Pixel coordinate grounding data
┄┄┄┄┄┄┄┄┄┄
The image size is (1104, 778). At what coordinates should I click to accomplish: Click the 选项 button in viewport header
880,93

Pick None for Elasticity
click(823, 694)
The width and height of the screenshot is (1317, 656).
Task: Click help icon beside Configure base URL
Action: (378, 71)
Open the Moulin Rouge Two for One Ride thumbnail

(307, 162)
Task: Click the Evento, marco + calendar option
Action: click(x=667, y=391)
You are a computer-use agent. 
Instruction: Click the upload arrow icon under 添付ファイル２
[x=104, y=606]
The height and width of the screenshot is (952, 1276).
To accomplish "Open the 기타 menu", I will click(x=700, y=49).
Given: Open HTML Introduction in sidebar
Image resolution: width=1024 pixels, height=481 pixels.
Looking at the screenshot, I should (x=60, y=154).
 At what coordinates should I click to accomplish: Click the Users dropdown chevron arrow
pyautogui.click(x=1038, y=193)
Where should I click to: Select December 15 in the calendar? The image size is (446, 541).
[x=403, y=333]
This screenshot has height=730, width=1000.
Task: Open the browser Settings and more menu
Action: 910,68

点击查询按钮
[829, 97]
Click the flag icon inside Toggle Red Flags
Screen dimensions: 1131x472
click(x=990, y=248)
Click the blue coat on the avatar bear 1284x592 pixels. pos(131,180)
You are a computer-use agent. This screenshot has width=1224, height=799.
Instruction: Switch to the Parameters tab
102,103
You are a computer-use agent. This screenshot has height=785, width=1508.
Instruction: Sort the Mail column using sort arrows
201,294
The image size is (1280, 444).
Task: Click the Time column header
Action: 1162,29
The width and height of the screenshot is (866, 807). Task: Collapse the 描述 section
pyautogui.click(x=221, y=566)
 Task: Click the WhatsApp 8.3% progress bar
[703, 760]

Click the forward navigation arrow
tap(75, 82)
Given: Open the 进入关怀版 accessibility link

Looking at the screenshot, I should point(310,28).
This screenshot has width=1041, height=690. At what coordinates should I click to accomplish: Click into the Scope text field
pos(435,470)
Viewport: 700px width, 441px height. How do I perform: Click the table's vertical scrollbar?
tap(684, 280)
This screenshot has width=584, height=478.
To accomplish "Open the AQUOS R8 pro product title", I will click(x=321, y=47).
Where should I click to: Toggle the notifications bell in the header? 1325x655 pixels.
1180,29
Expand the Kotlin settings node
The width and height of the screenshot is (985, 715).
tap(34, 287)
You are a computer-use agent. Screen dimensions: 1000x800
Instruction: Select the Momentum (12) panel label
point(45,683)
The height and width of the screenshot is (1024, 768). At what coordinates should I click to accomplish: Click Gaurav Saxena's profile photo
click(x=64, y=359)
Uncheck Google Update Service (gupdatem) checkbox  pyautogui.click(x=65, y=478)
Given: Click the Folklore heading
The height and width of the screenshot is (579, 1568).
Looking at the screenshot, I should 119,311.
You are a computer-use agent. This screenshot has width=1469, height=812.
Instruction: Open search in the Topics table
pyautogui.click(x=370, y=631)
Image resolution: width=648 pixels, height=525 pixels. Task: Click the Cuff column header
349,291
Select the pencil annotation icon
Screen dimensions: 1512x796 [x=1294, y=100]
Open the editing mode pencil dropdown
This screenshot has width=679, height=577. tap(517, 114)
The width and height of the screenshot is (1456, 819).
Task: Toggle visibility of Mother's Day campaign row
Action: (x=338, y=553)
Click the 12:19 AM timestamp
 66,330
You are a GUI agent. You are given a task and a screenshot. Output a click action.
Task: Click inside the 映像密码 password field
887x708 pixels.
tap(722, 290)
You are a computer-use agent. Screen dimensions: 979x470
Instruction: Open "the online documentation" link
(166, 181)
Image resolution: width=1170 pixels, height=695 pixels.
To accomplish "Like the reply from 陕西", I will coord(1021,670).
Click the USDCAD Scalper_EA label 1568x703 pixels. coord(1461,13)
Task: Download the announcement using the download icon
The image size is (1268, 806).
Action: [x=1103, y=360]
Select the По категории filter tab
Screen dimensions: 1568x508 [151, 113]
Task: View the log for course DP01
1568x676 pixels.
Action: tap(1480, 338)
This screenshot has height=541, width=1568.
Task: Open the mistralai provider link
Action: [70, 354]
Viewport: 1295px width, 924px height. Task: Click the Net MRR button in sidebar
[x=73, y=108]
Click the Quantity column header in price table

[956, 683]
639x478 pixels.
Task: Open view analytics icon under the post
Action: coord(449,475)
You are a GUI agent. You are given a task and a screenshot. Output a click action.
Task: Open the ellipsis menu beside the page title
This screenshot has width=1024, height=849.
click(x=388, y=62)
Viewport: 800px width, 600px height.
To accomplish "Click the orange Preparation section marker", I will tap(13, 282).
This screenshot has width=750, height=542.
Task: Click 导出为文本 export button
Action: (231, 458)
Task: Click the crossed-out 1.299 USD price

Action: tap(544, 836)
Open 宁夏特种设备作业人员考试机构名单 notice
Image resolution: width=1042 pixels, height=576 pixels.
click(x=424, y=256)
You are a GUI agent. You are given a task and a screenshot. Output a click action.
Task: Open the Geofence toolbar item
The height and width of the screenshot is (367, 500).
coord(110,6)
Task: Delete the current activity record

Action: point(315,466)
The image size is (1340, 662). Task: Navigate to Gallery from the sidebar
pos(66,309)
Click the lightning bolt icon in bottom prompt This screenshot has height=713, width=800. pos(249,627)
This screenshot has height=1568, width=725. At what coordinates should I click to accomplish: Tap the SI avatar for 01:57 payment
┄┄┄┄┄┄┄┄┄┄
## Task objective
A single number is the reply: the count of lines in the entries above that have the word "inside".

## The answer
2